■ ABOUT THIS TASK: The entries that follow must be written out exactly, without any of the pictures they contain.

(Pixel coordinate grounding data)
------------------------------------------------
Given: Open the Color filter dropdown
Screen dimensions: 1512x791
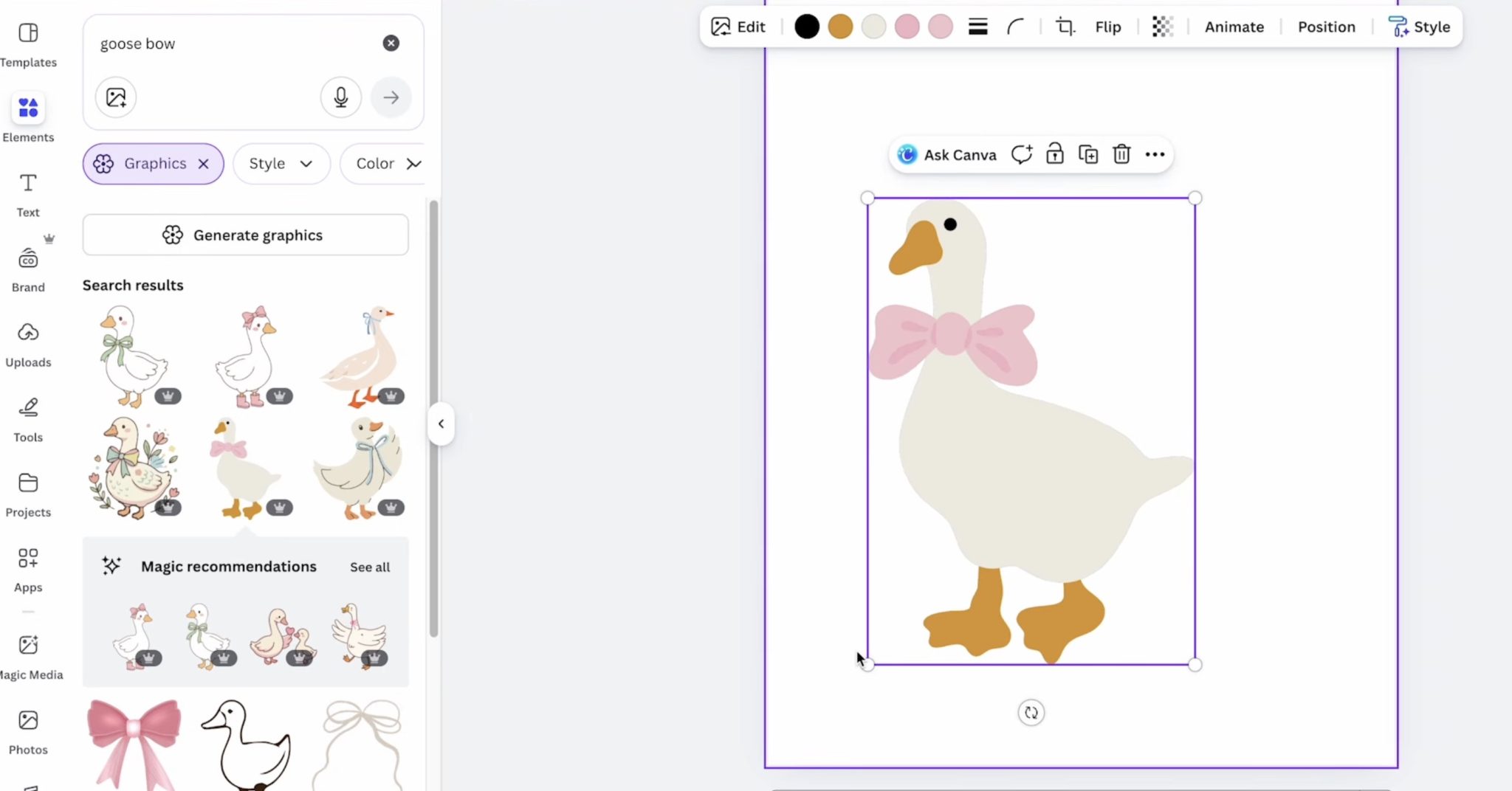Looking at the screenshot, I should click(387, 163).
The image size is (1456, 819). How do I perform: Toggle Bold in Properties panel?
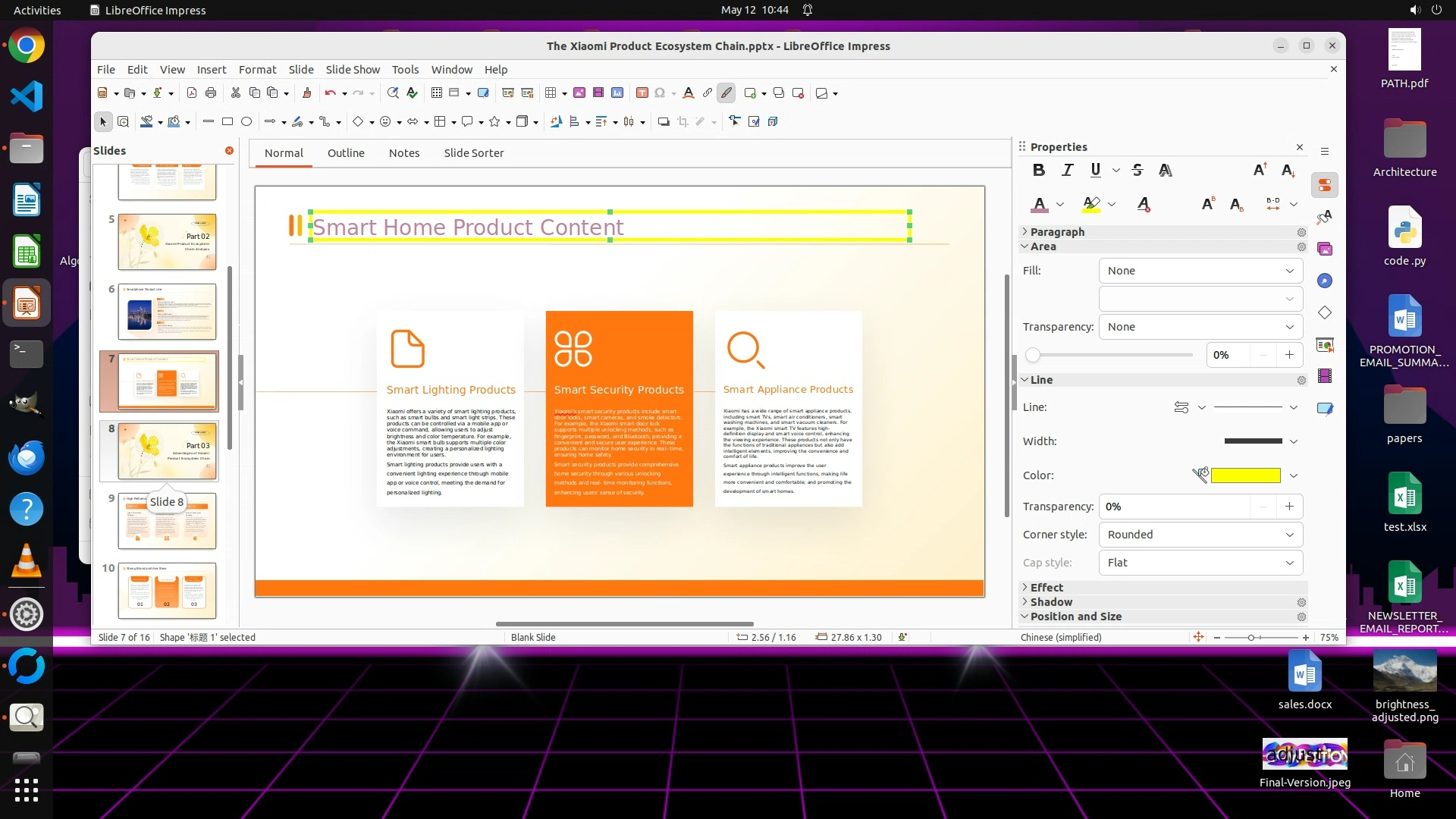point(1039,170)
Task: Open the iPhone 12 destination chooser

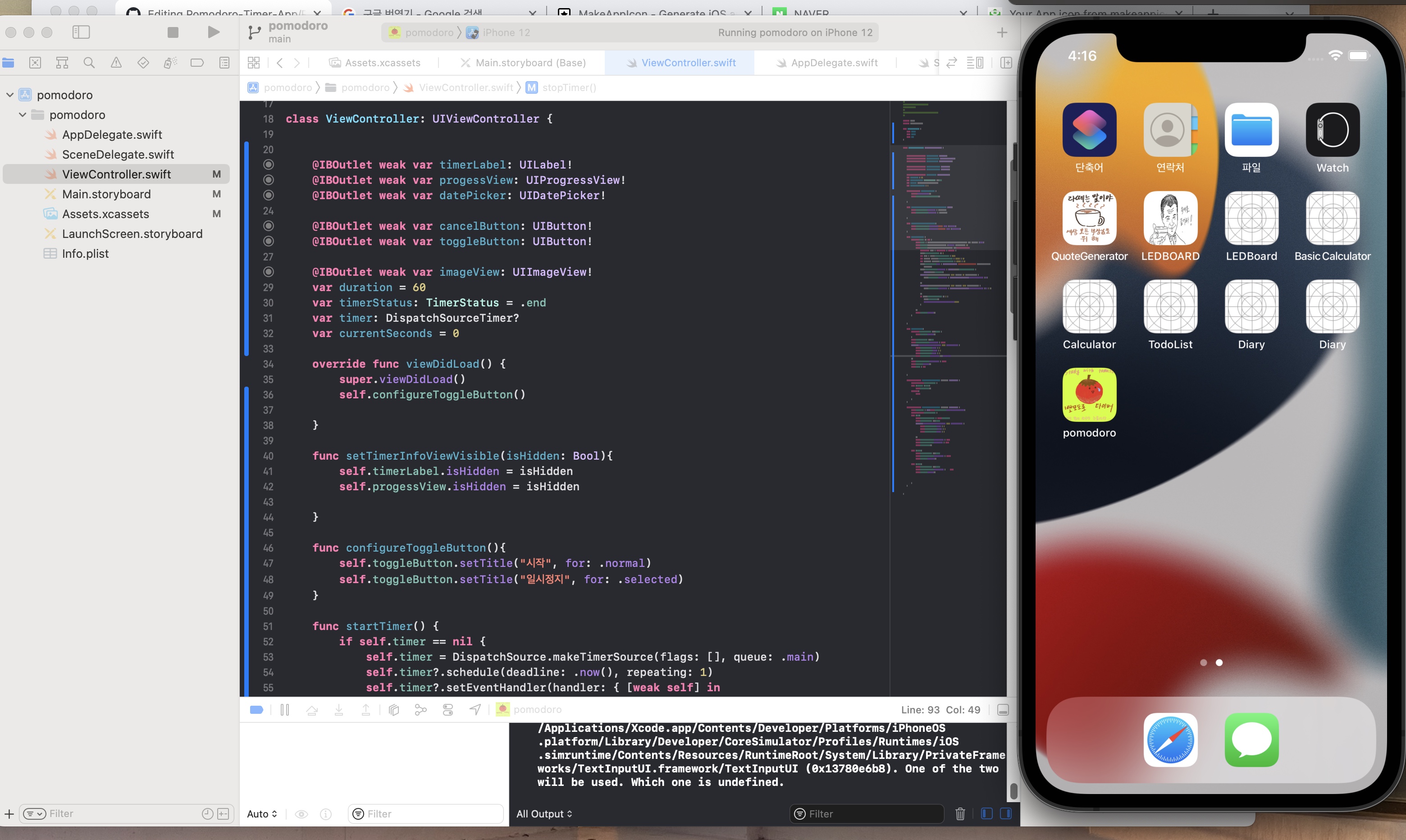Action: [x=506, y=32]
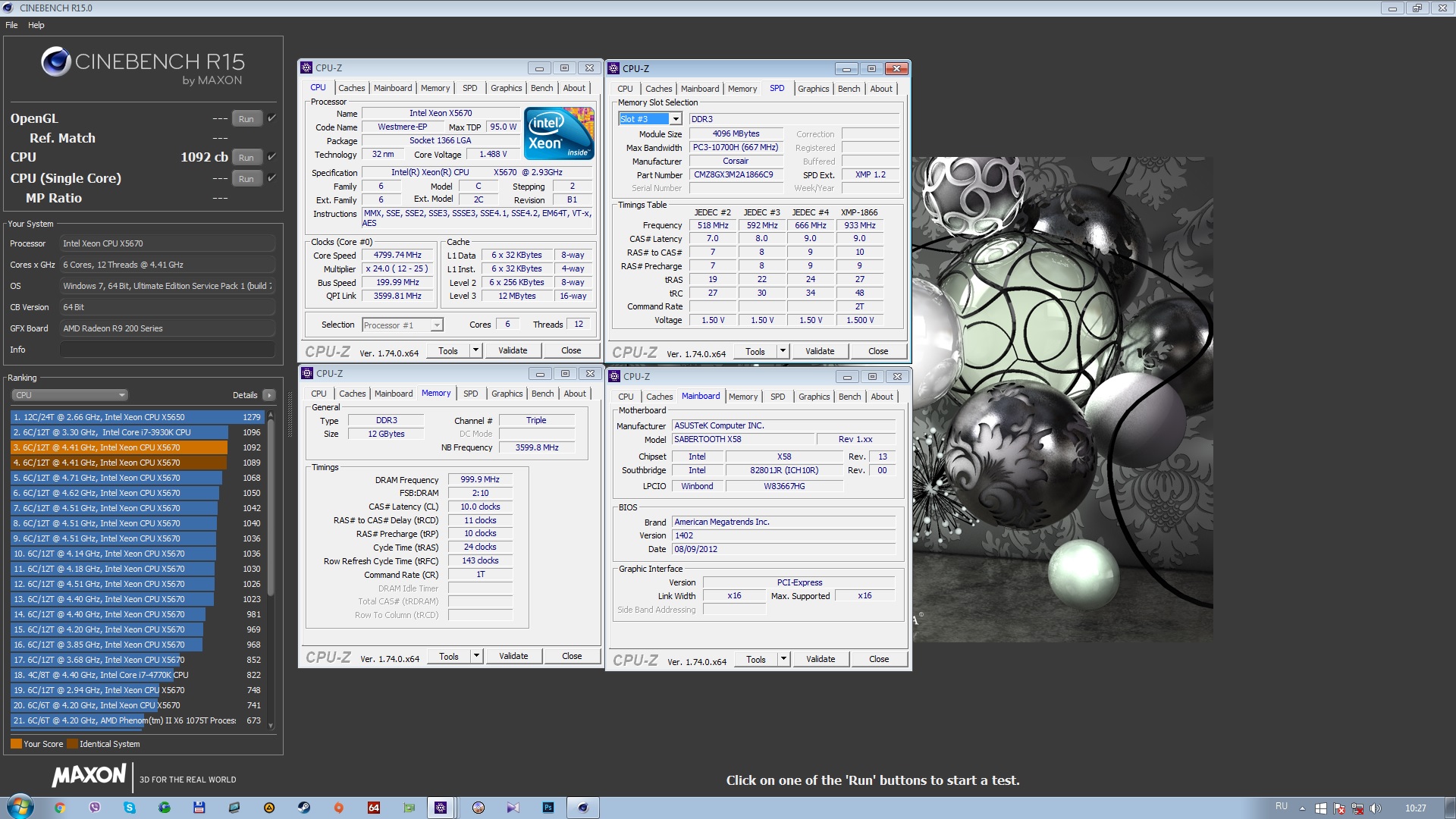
------------------------------------------------
■ ANSWER TO THIS TASK:
Given: Open the Color filter dropdown
Screen dimensions: 1512x791
Looking at the screenshot, I should click(387, 163).
The image size is (1456, 819). How do I perform: Toggle Bold in Properties panel?
point(1039,170)
Task: Open the iPhone 12 destination chooser

Action: [x=506, y=32]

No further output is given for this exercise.